Complete the following:
1 - In the D&D Beyond discussion, which language does the software developer say their back-end website work is mostly in?
2 - From the D&D Beyond discussion, return the part starting at "Did I say they" and ending at "to support it.", copied word for word.
3 - Carry the D&D Beyond discussion forward from its last sentence.

I still think the most likely reason is "the old code was an unmaintainable mess, and digital-physical bundles are way more important to WotC than piecemeal purchases". Only the weirdness of the launch makes me wonder if it had to be pushed out the door before it was fully baked.
Except digital-physical bundles, which are a much bigger deal to them, especially in the run-up to the new core books.
They've been selling digital physical bundles since soon after WotC bought them out, I forget which book was the first, but they were selling them for a while already.
You may not like option three, but it's totally a thing they can do.
Did I say they couldn't? I said it's what they did. Because they did.
And I doubt they expect to get more money by people buying whole books instead. I just suspect it's a small enough amount of money that it's not worth it in either time or cost to support it.
In which case they could have said so, e.g- "Unfortunately piecemeal purchasing only accounts for a fraction of sales on D&D Beyond so has not been prioritised at this time" blah blah blah. It's not hard to keep your customers informed.
Not a software developer, are you? I admit to not having any experience with e-commerce systems, but it sure doesn't look "dead easy, it only takes a little extra time" to me. (See previous post.)
I am a software developer, and the bulk of the work I do is in websites these days (mostly back-end stuff in PHP, SQL-ish databases, and increasingly clients wanting to integrate ChatGPT into everything because it's the latest fad).
Any decent off-the-shelf e-commerce software should support everything you'd need to do this as we're not talking anything overly fancy; it's just listing feats etc. as products under their own category/categories you can link from the books, and issuing product discounts to the customer who buys them (which again should be possible in any decent system, or can be issued separately if it doesn't support bundled items). Then it's a bit of automation to make it easier/port it across (any good e-commerce system should have an API, as these are intended to be integrated with existing systems).
It would still be worse than the old system (no pretty integrated single page where you can do everything) but it would mean the capability to buy what we want, how we want, and have it apply as a discount for completing books. Again, ditching the feature is a conscious choice, if it wasn't they would have told us why.
But the whole "they dropped piecemeal to make us buy the whole books to extract more money!" thing just doesn't ring true to me.

Entries shown:

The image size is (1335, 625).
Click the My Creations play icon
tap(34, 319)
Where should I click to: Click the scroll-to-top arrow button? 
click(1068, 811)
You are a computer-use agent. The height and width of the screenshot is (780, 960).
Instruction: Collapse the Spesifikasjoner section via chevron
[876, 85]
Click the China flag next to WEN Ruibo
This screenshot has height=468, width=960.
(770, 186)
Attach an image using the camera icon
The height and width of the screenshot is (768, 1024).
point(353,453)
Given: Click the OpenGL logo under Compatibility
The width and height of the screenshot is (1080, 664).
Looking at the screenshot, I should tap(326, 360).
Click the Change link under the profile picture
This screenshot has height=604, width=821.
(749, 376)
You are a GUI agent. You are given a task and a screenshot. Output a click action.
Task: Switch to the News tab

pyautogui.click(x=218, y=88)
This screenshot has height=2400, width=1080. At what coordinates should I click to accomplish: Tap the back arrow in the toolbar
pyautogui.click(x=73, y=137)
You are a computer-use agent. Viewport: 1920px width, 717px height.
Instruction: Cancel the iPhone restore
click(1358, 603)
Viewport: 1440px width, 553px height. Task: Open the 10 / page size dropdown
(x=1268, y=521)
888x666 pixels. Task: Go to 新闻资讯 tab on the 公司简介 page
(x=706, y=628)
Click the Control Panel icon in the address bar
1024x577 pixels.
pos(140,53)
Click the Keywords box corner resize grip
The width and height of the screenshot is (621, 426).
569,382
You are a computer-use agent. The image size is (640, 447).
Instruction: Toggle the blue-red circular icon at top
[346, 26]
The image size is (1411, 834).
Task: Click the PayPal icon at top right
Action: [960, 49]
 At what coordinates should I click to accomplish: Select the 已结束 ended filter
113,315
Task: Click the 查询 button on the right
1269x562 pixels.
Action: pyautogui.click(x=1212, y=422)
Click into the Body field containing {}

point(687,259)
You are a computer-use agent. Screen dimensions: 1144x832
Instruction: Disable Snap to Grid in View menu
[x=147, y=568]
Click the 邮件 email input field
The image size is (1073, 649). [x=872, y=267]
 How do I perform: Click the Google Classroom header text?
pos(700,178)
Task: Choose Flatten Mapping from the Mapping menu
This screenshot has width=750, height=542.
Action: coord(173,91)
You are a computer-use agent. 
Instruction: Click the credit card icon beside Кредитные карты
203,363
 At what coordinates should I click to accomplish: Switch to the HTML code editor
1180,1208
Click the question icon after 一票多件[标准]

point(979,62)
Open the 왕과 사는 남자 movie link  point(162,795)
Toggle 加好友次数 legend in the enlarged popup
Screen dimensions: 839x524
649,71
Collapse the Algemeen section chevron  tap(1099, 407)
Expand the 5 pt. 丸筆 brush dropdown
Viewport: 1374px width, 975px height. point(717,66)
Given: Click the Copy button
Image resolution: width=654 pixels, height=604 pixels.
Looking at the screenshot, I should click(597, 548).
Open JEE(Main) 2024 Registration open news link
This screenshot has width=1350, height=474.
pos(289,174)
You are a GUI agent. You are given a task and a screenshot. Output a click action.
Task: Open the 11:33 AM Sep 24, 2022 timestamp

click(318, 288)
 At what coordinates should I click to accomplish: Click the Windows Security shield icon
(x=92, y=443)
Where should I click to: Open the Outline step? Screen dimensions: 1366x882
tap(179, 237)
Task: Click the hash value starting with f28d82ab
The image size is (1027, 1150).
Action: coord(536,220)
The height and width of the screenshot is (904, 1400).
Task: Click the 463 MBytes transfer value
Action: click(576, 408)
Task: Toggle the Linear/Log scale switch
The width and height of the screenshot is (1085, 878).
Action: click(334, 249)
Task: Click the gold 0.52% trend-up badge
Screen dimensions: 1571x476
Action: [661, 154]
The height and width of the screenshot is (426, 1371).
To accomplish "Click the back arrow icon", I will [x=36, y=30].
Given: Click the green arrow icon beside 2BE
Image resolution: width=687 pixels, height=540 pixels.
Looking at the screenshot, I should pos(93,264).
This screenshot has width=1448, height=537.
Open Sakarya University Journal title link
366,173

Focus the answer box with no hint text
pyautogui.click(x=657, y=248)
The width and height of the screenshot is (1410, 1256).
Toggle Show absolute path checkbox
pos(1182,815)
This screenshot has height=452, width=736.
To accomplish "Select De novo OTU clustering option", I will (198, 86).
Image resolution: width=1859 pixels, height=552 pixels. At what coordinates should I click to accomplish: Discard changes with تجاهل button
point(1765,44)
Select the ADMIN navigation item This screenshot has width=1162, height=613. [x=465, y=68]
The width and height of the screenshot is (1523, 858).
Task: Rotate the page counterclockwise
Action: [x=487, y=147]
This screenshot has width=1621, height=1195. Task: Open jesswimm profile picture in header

Set of answers:
1 - PHP.

2 -
Did I say they couldn't? I said it's what they did. Because they did.
And I doubt they expect to get more money by people buying whole books instead. I just suspect it's a small enough amount of money that it's not worth it in either time or cost to support it.

3 -
It's true until proven otherwise, because that's still exactly what they've done.
Paying customers are now forced to either pay full price, or not at all, as those are literally the only two choices left. I'm very much in the "not at all" bracket, and given the way they've handled this whole situation I frankly don't think them rolling back the change would even be good enough anymore – I no longer trust the service or company one bit.
I'll only be staying on the site until my groups have finished moving to another system; as much as I loved D&D, I don't give a shit about the actual rules system itself, and they can't stop me using the artwork I own and setting I started my campaigns in even if I move to another system. And as I've said before, there's no shortage of 5e compatible alternatives these days thanks to the OGL scandal, so their previous steps have only made it easier to switch.
Might not be any sites as accessible to use as D&D Beyond, but then that's now true of D&D.
Former D&D Beyond Customer of six years: With the axing of piecemeal purchasing, lack of meaningful development, and toxic moderation the site isn't worth paying for anymore. I remain a free user only until my groups are done migrating from DDB, and if necessary D&D, after which I'm done. There are better systems owned by better companies out there.
I have unsubscribed from all topics and will not reply to messages. My homebrew is now 100% unsupported.
This is probably close to it. They have said something like 20% of the player base (DMs, usually) does the vast majority of the purchasing.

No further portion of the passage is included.